Student utilization of the web-based material was significant, especially when the fact that these students were primarily freshmen and sophomores and campus residents is taken into account. Much of the research on student use of web-based material comes from classes taught at a distance and composed of adult learners who are working full time while attending school. These adult learners may have high opportunity costs of going to the library to access reserve materials, coming to office hours, or forming study groups and thus would be expected to utilize web-based material more often. However, younger campus residents have relatively lower opportunity costs of taking advantage of these traditional materials and resources and might, therefore, be expected to make greater use of them. This is especially true if reserve materials, office hours and study groups are substitutes for web based materials. The observed utilization in our sections suggests that web based materials can be useful even for resident undergraduate economics students.

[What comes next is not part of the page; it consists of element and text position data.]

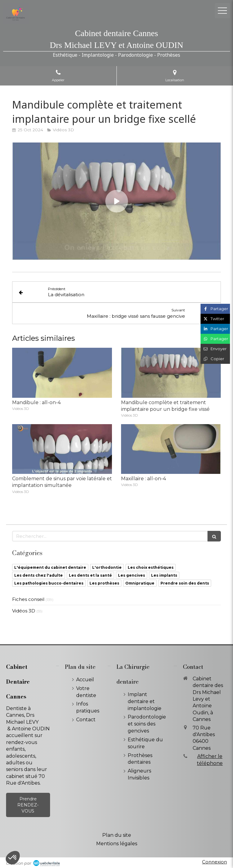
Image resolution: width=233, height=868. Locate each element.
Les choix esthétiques (151, 567)
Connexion (214, 862)
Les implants (164, 575)
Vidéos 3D (24, 611)
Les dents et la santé (90, 575)
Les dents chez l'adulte (38, 575)
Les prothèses (104, 583)
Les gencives (132, 575)
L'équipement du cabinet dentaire (50, 567)
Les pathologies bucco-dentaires (49, 583)
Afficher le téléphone (210, 760)
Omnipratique (140, 583)
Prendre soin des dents (185, 583)
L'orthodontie (107, 567)
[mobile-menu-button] (222, 10)
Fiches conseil (28, 599)
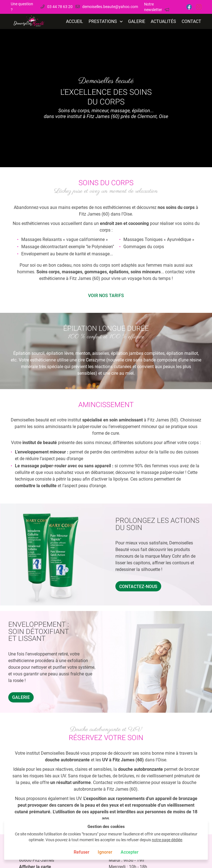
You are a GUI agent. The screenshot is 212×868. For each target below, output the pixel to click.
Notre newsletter (153, 7)
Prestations (103, 21)
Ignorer (105, 852)
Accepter (130, 852)
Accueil (74, 21)
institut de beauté (39, 442)
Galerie (137, 21)
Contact (191, 21)
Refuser (81, 852)
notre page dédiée (167, 840)
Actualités (163, 21)
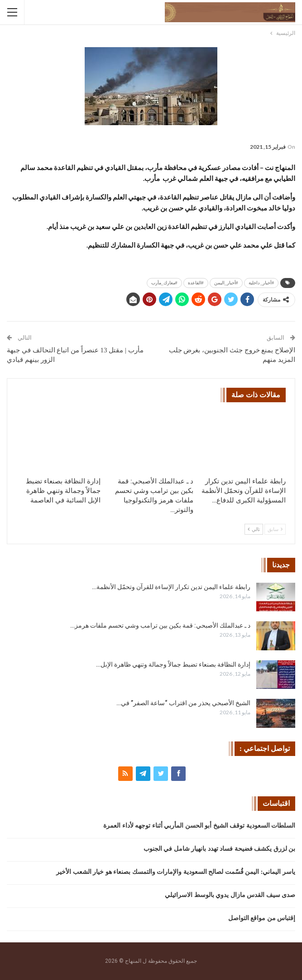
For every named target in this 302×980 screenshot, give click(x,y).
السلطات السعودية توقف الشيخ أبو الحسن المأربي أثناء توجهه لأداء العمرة (199, 825)
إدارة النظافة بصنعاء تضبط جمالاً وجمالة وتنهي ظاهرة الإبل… (173, 664)
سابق (275, 529)
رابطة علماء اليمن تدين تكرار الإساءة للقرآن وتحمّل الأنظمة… (171, 587)
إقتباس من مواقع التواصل (262, 918)
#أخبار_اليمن (226, 283)
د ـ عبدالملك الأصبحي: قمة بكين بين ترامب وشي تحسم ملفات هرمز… (160, 625)
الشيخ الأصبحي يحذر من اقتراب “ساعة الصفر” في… (183, 703)
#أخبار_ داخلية (261, 283)
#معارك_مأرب (164, 283)
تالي (254, 529)
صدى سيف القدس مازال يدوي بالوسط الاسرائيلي (230, 895)
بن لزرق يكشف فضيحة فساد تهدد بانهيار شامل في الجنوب (220, 848)
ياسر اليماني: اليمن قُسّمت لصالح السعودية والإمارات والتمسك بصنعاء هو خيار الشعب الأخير (176, 872)
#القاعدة (196, 283)
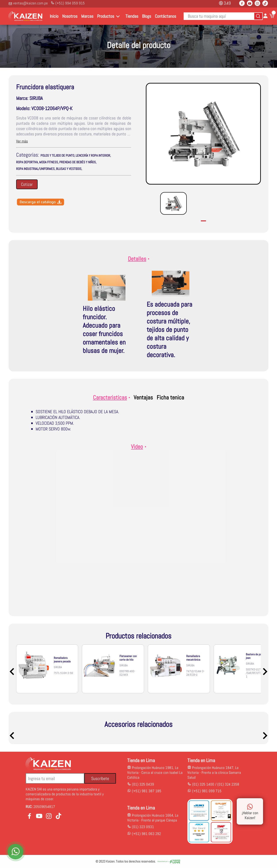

Our analysis suggests that on-line practice quizzes can be an effective tool. Taking multiple quizzes on a topic increased the high score on that topic significantly and there is some evidence that more attempts at the practice quizzes was positively correlated with the student's score on the final exam. Posting to the class bulletin board also appears to be positively correlated with performance, although passive reading of posts made by others is not correlated with performance. Use of on-line content, as measured by the number of "hits" on class web pages, was not correlated with performance.
Posting to the bulletin board was a good predictor of performance, but reading and not posting (or "lurking") was not. If this correlation between posting and performance reflects learning, then instructors using bulletin boards to enhance their principles courses should focus on developing interesting discussion topics and designing discussion exercises that draw more students into the on-line discussion.
Many publishers are rushing to provide on-line content related to texts. Faculty often think that making their notes or lecture slides available will help students. But our data suggest that the on-line content was not used extensively and our measure of use of on-line content was not a good predictor of student's performance. Before more effort goes into making on-line content available, we need to know more about the use and effectiveness of such material.
Finally, we note that these conclusions and observations are based on a relatively small sample of students. More data collection and analysis needs to be done in this area before definitive conclusions can be reached. We view this as an ongoing research project, and plan to continue to collect data. We strongly encourage other faculty who use web based material in their classes to take the time to undertake similar studies.